Recorded data below:

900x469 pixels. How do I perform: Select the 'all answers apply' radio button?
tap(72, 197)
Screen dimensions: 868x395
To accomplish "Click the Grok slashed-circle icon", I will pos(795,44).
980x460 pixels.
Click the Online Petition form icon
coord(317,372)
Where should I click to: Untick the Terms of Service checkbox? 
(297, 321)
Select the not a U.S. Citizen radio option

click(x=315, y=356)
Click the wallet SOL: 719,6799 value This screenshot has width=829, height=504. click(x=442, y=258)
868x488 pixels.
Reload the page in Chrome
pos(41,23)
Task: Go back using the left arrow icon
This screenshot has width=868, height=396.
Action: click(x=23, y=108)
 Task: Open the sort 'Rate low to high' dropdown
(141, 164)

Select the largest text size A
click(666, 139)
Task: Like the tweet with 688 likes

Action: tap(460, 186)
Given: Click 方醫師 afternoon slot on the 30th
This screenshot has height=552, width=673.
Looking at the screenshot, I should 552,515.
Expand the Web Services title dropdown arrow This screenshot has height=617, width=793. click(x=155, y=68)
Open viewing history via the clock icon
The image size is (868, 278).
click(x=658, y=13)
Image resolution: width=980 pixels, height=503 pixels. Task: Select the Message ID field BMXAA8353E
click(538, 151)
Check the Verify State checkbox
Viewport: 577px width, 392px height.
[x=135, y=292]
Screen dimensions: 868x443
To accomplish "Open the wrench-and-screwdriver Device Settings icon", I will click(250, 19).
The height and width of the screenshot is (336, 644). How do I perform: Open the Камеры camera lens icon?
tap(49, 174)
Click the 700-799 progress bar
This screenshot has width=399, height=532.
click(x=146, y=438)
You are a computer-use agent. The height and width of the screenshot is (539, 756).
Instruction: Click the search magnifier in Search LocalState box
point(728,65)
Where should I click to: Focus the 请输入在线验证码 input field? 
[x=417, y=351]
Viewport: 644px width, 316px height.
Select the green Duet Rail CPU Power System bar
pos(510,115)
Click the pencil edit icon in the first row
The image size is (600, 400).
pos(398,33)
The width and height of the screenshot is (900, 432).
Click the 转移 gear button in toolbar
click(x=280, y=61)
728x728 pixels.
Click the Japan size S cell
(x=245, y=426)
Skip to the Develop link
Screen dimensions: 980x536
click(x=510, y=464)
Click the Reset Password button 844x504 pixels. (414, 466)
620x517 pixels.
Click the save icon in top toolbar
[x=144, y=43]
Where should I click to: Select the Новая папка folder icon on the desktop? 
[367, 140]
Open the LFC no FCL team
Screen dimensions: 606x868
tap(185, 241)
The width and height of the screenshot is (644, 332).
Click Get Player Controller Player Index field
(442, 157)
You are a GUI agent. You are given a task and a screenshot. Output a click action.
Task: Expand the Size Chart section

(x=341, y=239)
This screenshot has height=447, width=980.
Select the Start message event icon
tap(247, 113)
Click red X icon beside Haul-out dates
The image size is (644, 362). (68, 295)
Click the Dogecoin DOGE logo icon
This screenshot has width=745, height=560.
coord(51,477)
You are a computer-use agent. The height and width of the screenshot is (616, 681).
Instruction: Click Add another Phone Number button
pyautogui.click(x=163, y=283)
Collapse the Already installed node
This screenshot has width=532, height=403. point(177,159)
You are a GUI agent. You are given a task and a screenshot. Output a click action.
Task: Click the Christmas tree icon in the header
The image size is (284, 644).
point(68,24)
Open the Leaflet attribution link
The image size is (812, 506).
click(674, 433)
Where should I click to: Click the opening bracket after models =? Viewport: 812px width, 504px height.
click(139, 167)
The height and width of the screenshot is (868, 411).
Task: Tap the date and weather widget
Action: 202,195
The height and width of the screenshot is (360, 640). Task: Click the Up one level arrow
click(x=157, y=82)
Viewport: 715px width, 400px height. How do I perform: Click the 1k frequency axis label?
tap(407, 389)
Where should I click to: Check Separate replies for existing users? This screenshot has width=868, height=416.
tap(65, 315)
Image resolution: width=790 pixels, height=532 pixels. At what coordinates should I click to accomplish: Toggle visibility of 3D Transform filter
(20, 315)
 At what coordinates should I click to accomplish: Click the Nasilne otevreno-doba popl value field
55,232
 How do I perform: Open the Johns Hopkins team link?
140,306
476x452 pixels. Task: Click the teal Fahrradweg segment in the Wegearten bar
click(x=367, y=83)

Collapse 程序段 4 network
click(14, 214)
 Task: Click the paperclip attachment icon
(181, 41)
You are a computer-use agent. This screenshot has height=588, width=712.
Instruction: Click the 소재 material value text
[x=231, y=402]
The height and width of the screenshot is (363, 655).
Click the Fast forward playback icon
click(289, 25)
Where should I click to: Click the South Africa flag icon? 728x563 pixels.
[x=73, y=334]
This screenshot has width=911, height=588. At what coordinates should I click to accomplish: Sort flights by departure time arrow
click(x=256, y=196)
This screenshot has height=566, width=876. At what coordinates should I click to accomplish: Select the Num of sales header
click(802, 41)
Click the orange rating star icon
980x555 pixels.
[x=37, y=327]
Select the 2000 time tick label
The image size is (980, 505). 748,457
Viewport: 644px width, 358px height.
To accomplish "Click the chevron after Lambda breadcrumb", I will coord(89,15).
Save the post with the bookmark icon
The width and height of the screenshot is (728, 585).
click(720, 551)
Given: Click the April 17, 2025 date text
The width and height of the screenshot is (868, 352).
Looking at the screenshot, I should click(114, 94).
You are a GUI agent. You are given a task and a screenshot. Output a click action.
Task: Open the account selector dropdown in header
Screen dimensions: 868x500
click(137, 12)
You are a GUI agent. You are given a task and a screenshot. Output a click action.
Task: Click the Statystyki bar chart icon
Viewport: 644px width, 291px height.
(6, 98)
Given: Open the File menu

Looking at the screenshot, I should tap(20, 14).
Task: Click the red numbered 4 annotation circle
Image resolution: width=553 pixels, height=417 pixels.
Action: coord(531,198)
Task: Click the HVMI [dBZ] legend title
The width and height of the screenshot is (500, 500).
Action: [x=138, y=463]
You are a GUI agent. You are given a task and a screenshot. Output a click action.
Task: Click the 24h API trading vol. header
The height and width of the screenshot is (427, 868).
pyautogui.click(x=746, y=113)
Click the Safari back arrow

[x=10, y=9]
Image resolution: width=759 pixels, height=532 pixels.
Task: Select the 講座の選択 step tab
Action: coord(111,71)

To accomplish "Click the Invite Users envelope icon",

End of Recorded data.

Your objective: In the data above, how many lines include the word "computer"? Answer with the number only.

Answer to the problem: 3